This opinion will be unpublished and

may not be cited except as provided by

Minn. Stat. § 480A.08, subd. 3 (2000).







Quantum Restoration, a/k/a Quantum Construction, Inc., Quantum Companies, Inc. and Quantum Fire and Water Restoration,





LaDonna Oakes,





Filed March 13, 2001


Amundson, Judge


Hennepin County District Court

File No. AC 99-013753


Mark E. Fuller, Mark Fuller & Associates, Ltd., 7301 Ohms Lane, Suite 325, Edina, MN 55439 (for Appellant)


Erika S. Finkler, Van House & Associates, P.A., 5200 Willson Road, Suite 407, Edina, MN 55424 (for Respondent)


            Considered and decided by Halbrooks, Presiding Judge, Schumacher, Judge, and Amundson, Judge.

U N P U B L I S H E D   O P I N I O N

Amundson, Judge

Appellant corporation demanded removal from conciliation court to district court through its non-attorney vice-president.  The district court dismissed the action for lack of jurisdiction, based on World Championship Fighting, Inc. v. Janos, 609 N.W.2d 263 (Minn. App. 2000), review denied (Minn.
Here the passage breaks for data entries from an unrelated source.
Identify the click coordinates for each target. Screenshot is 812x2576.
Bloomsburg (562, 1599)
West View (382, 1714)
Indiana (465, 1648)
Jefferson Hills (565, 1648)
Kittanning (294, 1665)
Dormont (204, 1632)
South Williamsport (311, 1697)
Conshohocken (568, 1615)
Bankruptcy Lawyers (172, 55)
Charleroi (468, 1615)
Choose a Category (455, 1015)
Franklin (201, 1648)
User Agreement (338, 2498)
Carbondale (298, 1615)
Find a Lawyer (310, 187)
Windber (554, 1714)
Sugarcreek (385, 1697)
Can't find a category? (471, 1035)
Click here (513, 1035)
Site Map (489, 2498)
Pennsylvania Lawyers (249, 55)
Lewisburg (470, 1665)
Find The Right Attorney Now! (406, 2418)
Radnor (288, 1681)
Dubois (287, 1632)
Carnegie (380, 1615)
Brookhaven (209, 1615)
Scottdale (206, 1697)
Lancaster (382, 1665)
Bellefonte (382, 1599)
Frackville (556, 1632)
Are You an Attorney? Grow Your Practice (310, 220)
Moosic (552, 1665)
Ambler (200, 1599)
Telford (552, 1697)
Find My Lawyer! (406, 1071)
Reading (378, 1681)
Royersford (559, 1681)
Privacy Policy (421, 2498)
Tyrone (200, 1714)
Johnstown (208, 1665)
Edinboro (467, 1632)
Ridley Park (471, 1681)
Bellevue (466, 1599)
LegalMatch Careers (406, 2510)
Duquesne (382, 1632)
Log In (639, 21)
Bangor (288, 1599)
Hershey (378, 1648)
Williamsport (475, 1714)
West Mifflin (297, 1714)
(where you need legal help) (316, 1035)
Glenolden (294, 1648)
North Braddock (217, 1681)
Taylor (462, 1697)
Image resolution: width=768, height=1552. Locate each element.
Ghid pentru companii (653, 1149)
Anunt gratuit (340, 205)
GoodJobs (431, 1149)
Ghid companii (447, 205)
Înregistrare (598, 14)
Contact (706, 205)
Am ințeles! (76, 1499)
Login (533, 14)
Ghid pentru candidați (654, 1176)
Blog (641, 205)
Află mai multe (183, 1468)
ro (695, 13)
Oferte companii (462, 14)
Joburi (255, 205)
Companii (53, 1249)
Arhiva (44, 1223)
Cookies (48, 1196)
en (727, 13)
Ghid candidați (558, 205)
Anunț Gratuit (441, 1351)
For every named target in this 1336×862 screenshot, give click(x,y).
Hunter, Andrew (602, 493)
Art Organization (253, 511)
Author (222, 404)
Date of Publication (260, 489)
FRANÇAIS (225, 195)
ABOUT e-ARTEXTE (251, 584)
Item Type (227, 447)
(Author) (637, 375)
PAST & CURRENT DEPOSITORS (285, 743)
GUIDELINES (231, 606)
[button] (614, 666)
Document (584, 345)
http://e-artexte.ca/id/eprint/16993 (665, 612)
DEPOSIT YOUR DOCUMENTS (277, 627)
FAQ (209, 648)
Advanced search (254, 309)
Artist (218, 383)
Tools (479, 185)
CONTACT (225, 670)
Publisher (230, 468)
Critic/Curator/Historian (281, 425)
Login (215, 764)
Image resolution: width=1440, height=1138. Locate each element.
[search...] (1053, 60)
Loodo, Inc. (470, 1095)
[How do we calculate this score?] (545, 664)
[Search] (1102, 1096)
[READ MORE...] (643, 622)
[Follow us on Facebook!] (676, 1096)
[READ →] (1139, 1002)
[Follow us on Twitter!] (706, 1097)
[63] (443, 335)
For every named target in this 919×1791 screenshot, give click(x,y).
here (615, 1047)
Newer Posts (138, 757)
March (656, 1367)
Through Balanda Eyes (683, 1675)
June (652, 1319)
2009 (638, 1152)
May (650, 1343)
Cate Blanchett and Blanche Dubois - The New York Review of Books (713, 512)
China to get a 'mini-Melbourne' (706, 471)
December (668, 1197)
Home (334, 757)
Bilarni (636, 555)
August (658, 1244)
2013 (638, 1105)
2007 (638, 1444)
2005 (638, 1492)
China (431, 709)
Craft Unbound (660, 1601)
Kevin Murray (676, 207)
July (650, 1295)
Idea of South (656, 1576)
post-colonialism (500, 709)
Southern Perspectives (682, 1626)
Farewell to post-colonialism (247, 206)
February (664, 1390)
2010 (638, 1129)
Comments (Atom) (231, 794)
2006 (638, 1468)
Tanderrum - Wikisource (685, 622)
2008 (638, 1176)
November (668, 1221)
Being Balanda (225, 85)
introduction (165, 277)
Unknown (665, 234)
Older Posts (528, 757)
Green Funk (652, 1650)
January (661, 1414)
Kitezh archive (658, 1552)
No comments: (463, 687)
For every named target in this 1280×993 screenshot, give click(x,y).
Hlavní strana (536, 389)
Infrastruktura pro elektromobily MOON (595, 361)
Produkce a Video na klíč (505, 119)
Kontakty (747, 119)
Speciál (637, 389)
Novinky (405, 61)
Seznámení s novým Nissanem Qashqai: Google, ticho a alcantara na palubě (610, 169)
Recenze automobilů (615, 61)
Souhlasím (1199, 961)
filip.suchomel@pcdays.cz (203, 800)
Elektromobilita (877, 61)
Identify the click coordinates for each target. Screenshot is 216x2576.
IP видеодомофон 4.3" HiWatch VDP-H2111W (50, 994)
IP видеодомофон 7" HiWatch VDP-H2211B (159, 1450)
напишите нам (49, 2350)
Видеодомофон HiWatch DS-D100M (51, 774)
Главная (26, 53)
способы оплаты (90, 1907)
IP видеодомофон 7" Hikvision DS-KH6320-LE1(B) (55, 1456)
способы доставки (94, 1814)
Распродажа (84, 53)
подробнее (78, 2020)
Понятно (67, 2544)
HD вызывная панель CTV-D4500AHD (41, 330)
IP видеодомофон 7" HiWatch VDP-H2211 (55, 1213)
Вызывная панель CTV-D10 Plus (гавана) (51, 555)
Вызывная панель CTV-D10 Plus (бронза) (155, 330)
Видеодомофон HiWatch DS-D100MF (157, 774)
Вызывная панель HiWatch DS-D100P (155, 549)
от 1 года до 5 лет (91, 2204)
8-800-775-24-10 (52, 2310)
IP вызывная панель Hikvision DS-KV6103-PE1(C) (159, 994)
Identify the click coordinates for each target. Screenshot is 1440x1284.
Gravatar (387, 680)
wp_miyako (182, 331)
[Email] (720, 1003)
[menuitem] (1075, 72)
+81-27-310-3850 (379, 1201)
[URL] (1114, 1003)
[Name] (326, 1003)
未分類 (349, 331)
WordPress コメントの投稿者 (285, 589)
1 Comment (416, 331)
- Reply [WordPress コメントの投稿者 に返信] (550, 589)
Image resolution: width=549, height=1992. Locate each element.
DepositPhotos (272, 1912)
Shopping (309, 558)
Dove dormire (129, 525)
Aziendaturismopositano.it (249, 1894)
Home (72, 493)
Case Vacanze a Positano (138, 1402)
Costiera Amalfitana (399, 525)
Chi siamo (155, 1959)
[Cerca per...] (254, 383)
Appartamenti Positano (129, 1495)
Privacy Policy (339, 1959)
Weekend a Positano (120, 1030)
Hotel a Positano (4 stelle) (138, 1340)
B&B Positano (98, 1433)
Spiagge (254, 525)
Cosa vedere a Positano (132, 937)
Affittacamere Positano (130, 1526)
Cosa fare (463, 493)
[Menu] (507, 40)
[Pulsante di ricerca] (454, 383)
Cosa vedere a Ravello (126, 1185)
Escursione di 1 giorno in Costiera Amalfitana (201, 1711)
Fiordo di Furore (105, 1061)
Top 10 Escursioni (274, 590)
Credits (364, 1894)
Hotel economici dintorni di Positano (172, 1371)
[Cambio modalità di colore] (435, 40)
July 25, 2000), which held that a corporation must be represented by counsel to file such a notice of removal.  Appellant contends that the district court had jurisdiction over the action and argues that the decision in World Championship Fighting was overbroad.  We affirm.


On July 21, 1999, Quantum Restoration, Inc. (Quantum), a corporation with either one or two shareholders, filed a statement of claim against LaDonna Oakes in Hennepin County conciliation court alleging breach of contract.  A conciliation court trial was held on August 20, 1999, with judgment being entered in favor of Oakes.  On August 23, 1999, Quantum received a notice of judgment specifically stating that an appeal must be taken by September 15, 1999.  On September 15, Quantum, by its vice president, who is not an attorney, served and filed a demand for removal to district court.

On January 17, 2000, Quantum’s attorney filed a notice of representation with the district court.  The district court held a trial on March 7, 2000.  At trial, Oakes moved for dismissal based on improper notice of removal because the removal was completed by Quantum’s non-attorney vice president.  The district court denied the motion.  On April 25, 2000, while the case was under advisement, this court decided World ChampionshipFighting v. James Janos, 609 N.W.2d 263, review denied (Minn. July 25, 2000), holding that an attorney is necessary to remove a case from conciliation court to district court.  The district court then dismissed the case on that basis, and re-entered the conciliation court judgment.  This appeal followed.


This case presents a pure question of law, which this court reviews de novo. Humphrey v. $1109 in U.S. Currency, 539 N.W.2d 1, 2 (Minn. App. 1995), review denied  (Minn. Dec. 20, 1995).

Quantum does not seek to distinguish World Championship Fighting, but instead suggests that it was wrongly decided.  It was not.  In World Championship Fighting, World Championship Fighting (WCF), sued for breach of contract.  609 N.W.2d at 264.  After a conciliation court judgment, WCF’s president, who was not an attorney, filed removal papers.  Id.  The district court dismissed the case for lack of jurisdiction because the removal papers were filed by a non-attorney.  Id.  In affirming the district court, this court stated that there was no reason why

a corporation unrepresented by counsel should be able to commence a district court action by removing a case from conciliation court when it is not allowed to do so by filing a complaint.

Id. at 265.

Quantum argues that removals are not perfected and the case was not transferred to district court until all removal papers have been filed, Minn. R. Gen. Pract. 521(d), only one of which is the demand for removal, Minn. R. Gen. Pract. 521(b).  But this court specifically considered and declined to adopt this exact argument in World Championship FightingSee World Championship Fighting, 609 N.W.2d at 266 (Peterson, J., dissenting).  We continue to see no reason why, for cases originating in conciliation court, we should carve out an exception to the general rule that an attorney is required to commence a case in district court.  Quantum has not shown why its position would not lead to an inconsistent result.

Quantum argues that Minn. Stat. §§ 481.02, subd. 3 (16) (2000) and 491A.02, subd. 4 (2000) permit a corporation with five or fewer shareholders to be represented in district court for actions removed from conciliation court.  But Quantum did not raise this argument in the district court, and we generally do not consider matters unless argued and considered in the court below.  Thiele v. Stich, 425 N.W.2d 580, 582 (Minn. 1988).